Activity -
The number of lines in the entries below holding the word "Locate" is all that is needed here.

Data records -
□ □ □ □ □

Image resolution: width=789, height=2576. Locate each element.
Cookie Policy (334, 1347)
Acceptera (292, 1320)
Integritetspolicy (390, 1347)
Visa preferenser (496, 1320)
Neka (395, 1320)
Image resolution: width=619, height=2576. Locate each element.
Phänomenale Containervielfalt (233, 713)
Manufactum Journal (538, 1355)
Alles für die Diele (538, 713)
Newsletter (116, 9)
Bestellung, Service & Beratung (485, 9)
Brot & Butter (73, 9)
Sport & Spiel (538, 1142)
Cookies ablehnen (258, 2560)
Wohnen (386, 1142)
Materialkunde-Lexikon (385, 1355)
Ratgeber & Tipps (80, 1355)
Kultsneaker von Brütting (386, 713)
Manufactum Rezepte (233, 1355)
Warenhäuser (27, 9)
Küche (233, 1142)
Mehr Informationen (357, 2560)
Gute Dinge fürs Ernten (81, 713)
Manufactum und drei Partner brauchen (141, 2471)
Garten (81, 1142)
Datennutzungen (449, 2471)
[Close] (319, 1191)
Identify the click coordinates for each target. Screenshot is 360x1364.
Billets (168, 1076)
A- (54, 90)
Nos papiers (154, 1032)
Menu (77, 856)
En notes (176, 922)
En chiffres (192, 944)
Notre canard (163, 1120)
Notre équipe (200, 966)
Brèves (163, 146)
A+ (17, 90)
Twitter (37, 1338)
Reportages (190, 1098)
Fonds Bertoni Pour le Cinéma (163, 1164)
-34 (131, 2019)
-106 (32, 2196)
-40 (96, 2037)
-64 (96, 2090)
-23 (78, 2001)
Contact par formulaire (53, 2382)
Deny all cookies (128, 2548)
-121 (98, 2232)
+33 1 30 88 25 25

□ □ □ □ □

Solved exercise -
2